▶ SOURCE TEXT:
OULAD

Open University Learning Analytics Dataset (OULAD) analysis exercise.

The OULAD dataset contains open source, anonymized data of students, courses, assessments, and virtual learning environments (VLE) clickstreams, allowing for analyses into the nexus of student behavior and outcomes.

Project outline

Research questions

What are important predictors for negative course outcomes? (when final_result is withdraw or fail)
What variables impact assessment performance? (score)

Project approach and pipeline

Initial data cleaning and ETL --> creates initial master dataframes
1. Read in raw csv files and save as dataframes in data_dict dictionary
2. Initial EDA on raw data - creates summary of each dataframe, dimensions, missing rows, and column names
3. Creates master dataframes for each of the research questions
Additional data cleaning --> Creates cleaned dataframes
1. Check for missing values
2. Drop columns where all values are null
3. Drop records with missing values in non-numeric columns
4. Impute 0 value into missing values in numeric columns
5. Check for duplicates rows, drop duplicates if applicable
6. Check for outliers for numeric variables and cap outliers at the 98th percentile (since data are right skewed)

▶ DATASET EXTRACT:
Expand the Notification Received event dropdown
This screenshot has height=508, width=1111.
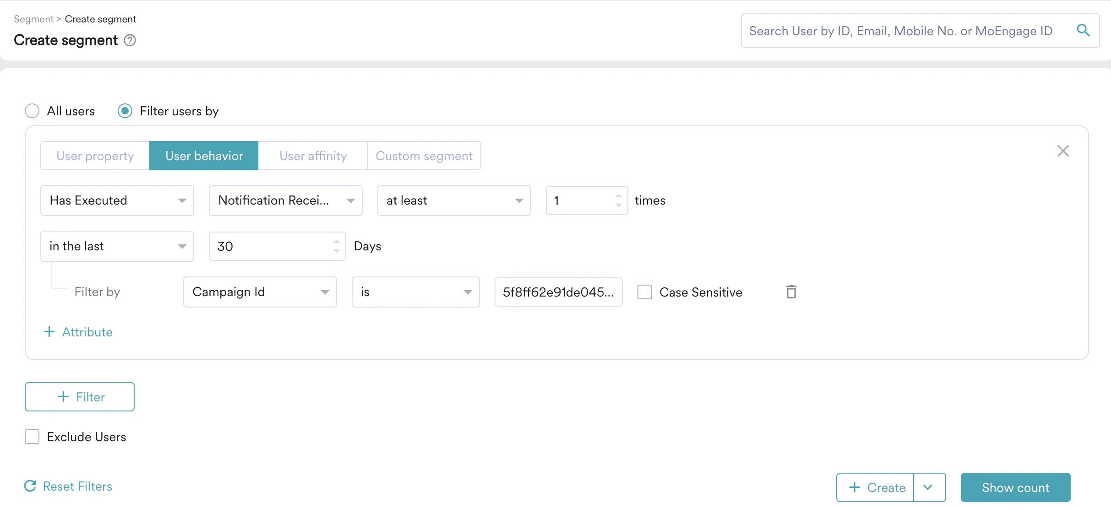coord(285,200)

▶ GIVEN INSTRUCTION A:
In the OULAD project description, find the part that opens with the words containing "Open University Learning" and closes with "behavior and outcomes.". Rewrite that part with "clickstreams" swapped for "click logs".
▶ GIVEN INSTRUCTION B:
Do these statements agree with the OULAD project description? Answer yes or no for each, and quote the words that decide it.
(i) Duplicate rows are dropped when they are found.
(ii) Outliers in numeric variables are capped at the 95th percentile.
(iii) Missing values in numeric columns are filled with the column mean.
▶ GIVEN INSTRUCTION C:
In the OULAD project description, which final_result values count as negative course outcomes?

▶ FINAL ANSWER A:
Open University Learning Analytics Dataset (OULAD) analysis exercise.

The OULAD dataset contains open source, anonymized data of students, courses, assessments, and virtual learning environments (VLE) click logs, allowing for analyses into the nexus of student behavior and outcomes.

▶ FINAL ANSWER B:
(i) Yes: "Check for duplicates rows, drop duplicates if applicable"
(ii) No: "cap outliers at the 98th percentile (since data are right skewed)"
(iii) No: "Impute 0 value into missing values in numeric columns"

▶ FINAL ANSWER C:
Withdraw or fail.